7. You will need to see a USCIS-approved doctor for a medical exam before your interview. Check your US consulate or embassy website for details. You may only use an approved doctor.
8. Bring your passport and original documentation to the interview. When you arrive, a consular officer will place you under oath and ask questions about your application. They may collect your passport, but you’ll get it back later.
9. The consular officer will decide whether to grant your application. You may be informed right then, or hear back later. Decisions are usually made within a week, unless further checks are required.
10. Following approval, you will receive a visa allowing you to travel to the United States, along with a sealed envelope containing your file. Don’t open this envelope — it should only be unsealed by a U.S. officer at an official port of entry.
11. Your travel visa will be valid for 6 months from the date of your medical examination.
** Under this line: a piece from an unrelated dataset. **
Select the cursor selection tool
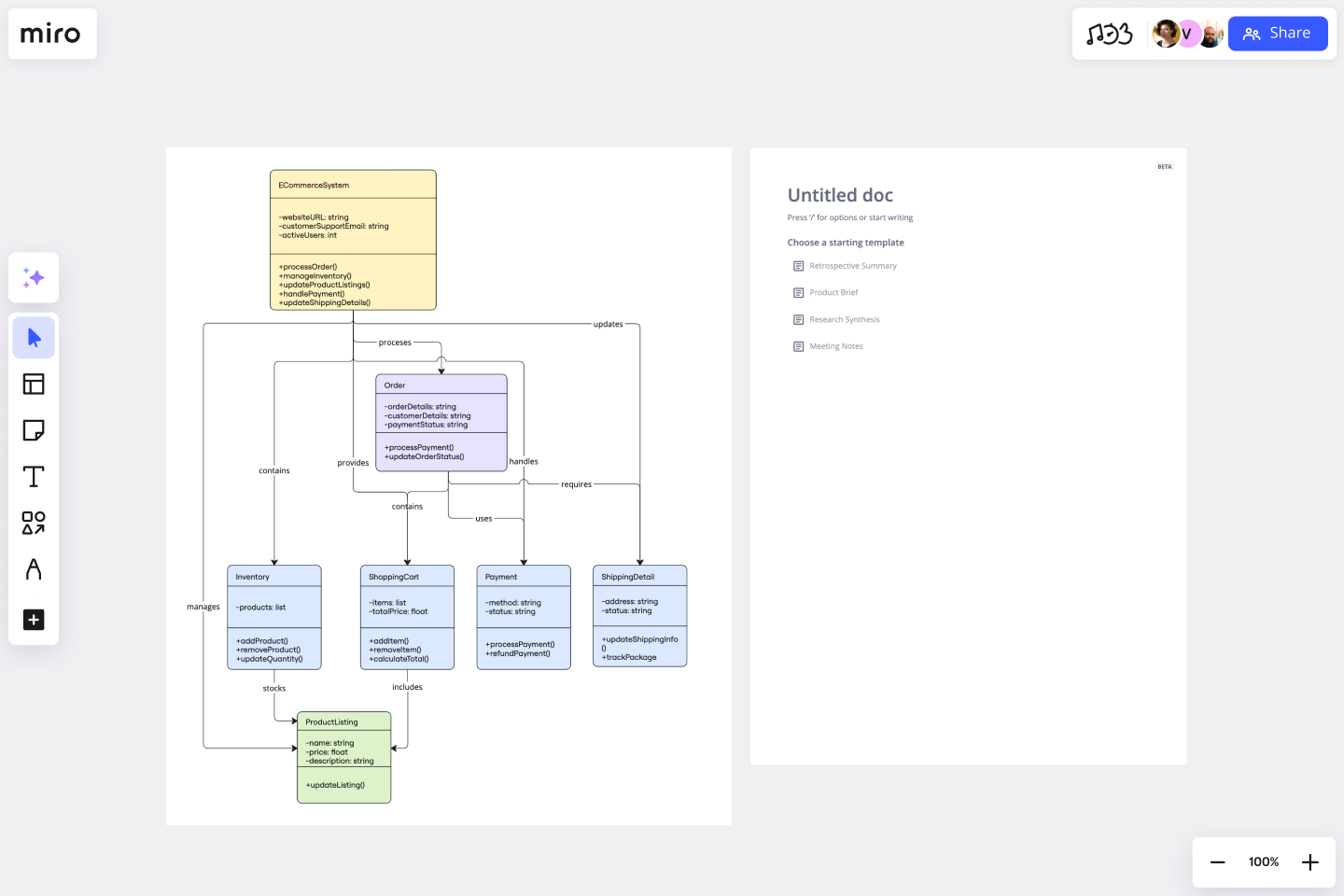1344x896 pixels. 34,337
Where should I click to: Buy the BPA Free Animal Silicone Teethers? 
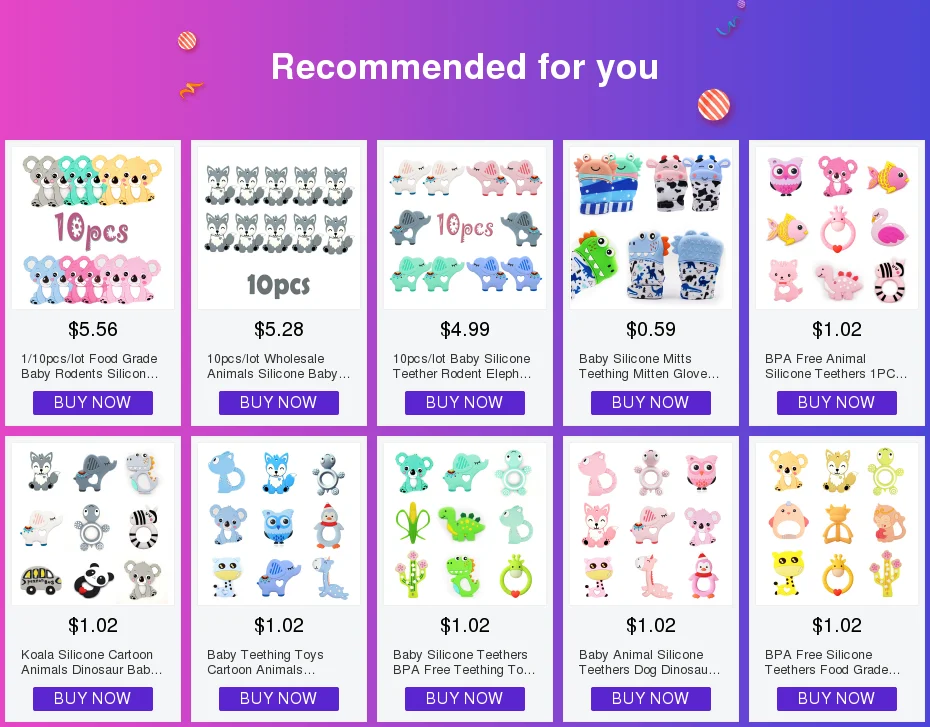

Upon entry to the United States, you will be processed by a U.S. border officer who will open the sealed envelope and formally admit you into the country.
12. On arrival the U.S. border officer will stamp your passport with a temporary green card. This will be valid for travel in and out of the United States for up to 12 months. During that time, USCIS will have your physical green card sent to your U.S. address.
Updates on your green card application can be viewed by entering your case number on the USCIS website.